→ **TASK STATEMENT**
Print every line of the material exactly.

[SOURCE RECORDS Boundary: Start]

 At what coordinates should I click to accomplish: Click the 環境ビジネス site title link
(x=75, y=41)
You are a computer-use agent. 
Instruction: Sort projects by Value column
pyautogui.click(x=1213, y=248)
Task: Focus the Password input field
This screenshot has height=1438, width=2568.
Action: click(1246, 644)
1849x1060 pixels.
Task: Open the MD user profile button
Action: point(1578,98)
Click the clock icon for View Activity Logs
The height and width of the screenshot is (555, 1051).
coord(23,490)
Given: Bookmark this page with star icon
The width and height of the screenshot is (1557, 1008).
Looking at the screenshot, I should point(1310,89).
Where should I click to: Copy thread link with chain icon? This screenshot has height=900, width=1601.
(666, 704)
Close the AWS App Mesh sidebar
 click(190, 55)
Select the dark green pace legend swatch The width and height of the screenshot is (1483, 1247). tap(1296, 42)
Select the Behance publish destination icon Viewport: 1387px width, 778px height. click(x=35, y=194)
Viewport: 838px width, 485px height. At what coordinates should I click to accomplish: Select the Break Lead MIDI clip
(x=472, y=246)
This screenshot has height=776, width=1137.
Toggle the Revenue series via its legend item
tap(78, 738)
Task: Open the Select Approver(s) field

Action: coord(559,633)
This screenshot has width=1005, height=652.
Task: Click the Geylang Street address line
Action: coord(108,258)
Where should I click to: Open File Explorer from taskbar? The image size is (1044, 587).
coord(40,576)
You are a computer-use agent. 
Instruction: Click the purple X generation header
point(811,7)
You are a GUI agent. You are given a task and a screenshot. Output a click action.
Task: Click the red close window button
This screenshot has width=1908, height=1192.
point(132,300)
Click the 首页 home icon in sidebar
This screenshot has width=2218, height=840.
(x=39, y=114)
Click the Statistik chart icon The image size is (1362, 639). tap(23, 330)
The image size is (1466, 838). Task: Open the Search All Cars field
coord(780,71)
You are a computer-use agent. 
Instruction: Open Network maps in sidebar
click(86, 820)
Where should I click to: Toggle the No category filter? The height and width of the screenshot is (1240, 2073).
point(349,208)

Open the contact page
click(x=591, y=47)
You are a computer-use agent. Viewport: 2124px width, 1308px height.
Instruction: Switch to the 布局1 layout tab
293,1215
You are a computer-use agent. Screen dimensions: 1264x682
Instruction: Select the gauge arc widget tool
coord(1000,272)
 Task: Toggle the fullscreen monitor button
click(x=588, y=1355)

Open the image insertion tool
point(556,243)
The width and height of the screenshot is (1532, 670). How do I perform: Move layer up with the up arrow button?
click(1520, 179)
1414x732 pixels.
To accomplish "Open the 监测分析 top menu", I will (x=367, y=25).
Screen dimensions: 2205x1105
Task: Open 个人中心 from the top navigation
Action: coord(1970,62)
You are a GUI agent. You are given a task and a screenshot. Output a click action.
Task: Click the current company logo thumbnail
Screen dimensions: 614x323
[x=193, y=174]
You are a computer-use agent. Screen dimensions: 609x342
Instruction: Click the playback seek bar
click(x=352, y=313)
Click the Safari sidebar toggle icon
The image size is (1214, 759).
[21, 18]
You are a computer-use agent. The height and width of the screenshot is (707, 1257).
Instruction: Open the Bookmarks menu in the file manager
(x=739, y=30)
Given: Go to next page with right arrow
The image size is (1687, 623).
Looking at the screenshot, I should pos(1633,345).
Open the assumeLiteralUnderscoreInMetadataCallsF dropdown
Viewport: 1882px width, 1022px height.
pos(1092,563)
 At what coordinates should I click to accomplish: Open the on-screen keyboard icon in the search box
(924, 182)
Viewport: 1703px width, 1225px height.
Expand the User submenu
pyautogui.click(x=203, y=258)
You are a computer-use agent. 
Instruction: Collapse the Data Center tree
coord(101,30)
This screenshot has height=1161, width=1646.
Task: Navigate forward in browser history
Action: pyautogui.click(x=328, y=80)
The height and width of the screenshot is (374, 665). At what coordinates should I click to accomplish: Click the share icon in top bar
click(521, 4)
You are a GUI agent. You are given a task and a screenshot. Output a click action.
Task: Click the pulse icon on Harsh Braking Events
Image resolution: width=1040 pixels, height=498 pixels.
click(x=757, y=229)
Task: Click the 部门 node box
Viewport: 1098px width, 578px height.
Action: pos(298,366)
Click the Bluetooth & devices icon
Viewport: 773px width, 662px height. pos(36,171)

[SOURCE RECORDS Boundary: End]

→ **RESPONSE**
 At what coordinates should I click to accomplish: Click the 環境ビジネス site title link
(x=75, y=41)
You are a computer-use agent. 
Instruction: Sort projects by Value column
pyautogui.click(x=1213, y=248)
Task: Focus the Password input field
This screenshot has height=1438, width=2568.
Action: click(1246, 644)
1849x1060 pixels.
Task: Open the MD user profile button
Action: point(1578,98)
Click the clock icon for View Activity Logs
The height and width of the screenshot is (555, 1051).
coord(23,490)
Given: Bookmark this page with star icon
The width and height of the screenshot is (1557, 1008).
Looking at the screenshot, I should point(1310,89).
Where should I click to: Copy thread link with chain icon? This screenshot has height=900, width=1601.
(666, 704)
Close the AWS App Mesh sidebar
 click(190, 55)
Select the dark green pace legend swatch The width and height of the screenshot is (1483, 1247). tap(1296, 42)
Select the Behance publish destination icon Viewport: 1387px width, 778px height. click(x=35, y=194)
Viewport: 838px width, 485px height. At what coordinates should I click to accomplish: Select the Break Lead MIDI clip
(x=472, y=246)
This screenshot has height=776, width=1137.
Toggle the Revenue series via its legend item
tap(78, 738)
Task: Open the Select Approver(s) field

Action: coord(559,633)
This screenshot has width=1005, height=652.
Task: Click the Geylang Street address line
Action: coord(108,258)
Where should I click to: Open File Explorer from taskbar? The image size is (1044, 587).
coord(40,576)
You are a computer-use agent. 
Instruction: Click the purple X generation header
point(811,7)
You are a GUI agent. You are given a task and a screenshot. Output a click action.
Task: Click the red close window button
This screenshot has width=1908, height=1192.
point(132,300)
Click the 首页 home icon in sidebar
This screenshot has width=2218, height=840.
(x=39, y=114)
Click the Statistik chart icon The image size is (1362, 639). tap(23, 330)
The image size is (1466, 838). Task: Open the Search All Cars field
coord(780,71)
You are a computer-use agent. 
Instruction: Open Network maps in sidebar
click(86, 820)
Where should I click to: Toggle the No category filter? The height and width of the screenshot is (1240, 2073).
point(349,208)

Open the contact page
click(x=591, y=47)
You are a computer-use agent. Viewport: 2124px width, 1308px height.
Instruction: Switch to the 布局1 layout tab
293,1215
You are a computer-use agent. Screen dimensions: 1264x682
Instruction: Select the gauge arc widget tool
coord(1000,272)
 Task: Toggle the fullscreen monitor button
click(x=588, y=1355)

Open the image insertion tool
point(556,243)
The width and height of the screenshot is (1532, 670). How do I perform: Move layer up with the up arrow button?
click(1520, 179)
1414x732 pixels.
To accomplish "Open the 监测分析 top menu", I will (x=367, y=25).
Screen dimensions: 2205x1105
Task: Open 个人中心 from the top navigation
Action: coord(1970,62)
You are a GUI agent. You are given a task and a screenshot. Output a click action.
Task: Click the current company logo thumbnail
Screen dimensions: 614x323
[x=193, y=174]
You are a computer-use agent. Screen dimensions: 609x342
Instruction: Click the playback seek bar
click(x=352, y=313)
Click the Safari sidebar toggle icon
The image size is (1214, 759).
[21, 18]
You are a computer-use agent. The height and width of the screenshot is (707, 1257).
Instruction: Open the Bookmarks menu in the file manager
(x=739, y=30)
Given: Go to next page with right arrow
The image size is (1687, 623).
Looking at the screenshot, I should pos(1633,345).
Open the assumeLiteralUnderscoreInMetadataCallsF dropdown
Viewport: 1882px width, 1022px height.
pos(1092,563)
 At what coordinates should I click to accomplish: Open the on-screen keyboard icon in the search box
(924, 182)
Viewport: 1703px width, 1225px height.
Expand the User submenu
pyautogui.click(x=203, y=258)
You are a computer-use agent. 
Instruction: Collapse the Data Center tree
coord(101,30)
This screenshot has height=1161, width=1646.
Task: Navigate forward in browser history
Action: pyautogui.click(x=328, y=80)
The height and width of the screenshot is (374, 665). At what coordinates should I click to accomplish: Click the share icon in top bar
click(521, 4)
You are a GUI agent. You are given a task and a screenshot. Output a click action.
Task: Click the pulse icon on Harsh Braking Events
Image resolution: width=1040 pixels, height=498 pixels.
click(x=757, y=229)
Task: Click the 部门 node box
Viewport: 1098px width, 578px height.
Action: pos(298,366)
Click the Bluetooth & devices icon
Viewport: 773px width, 662px height. pos(36,171)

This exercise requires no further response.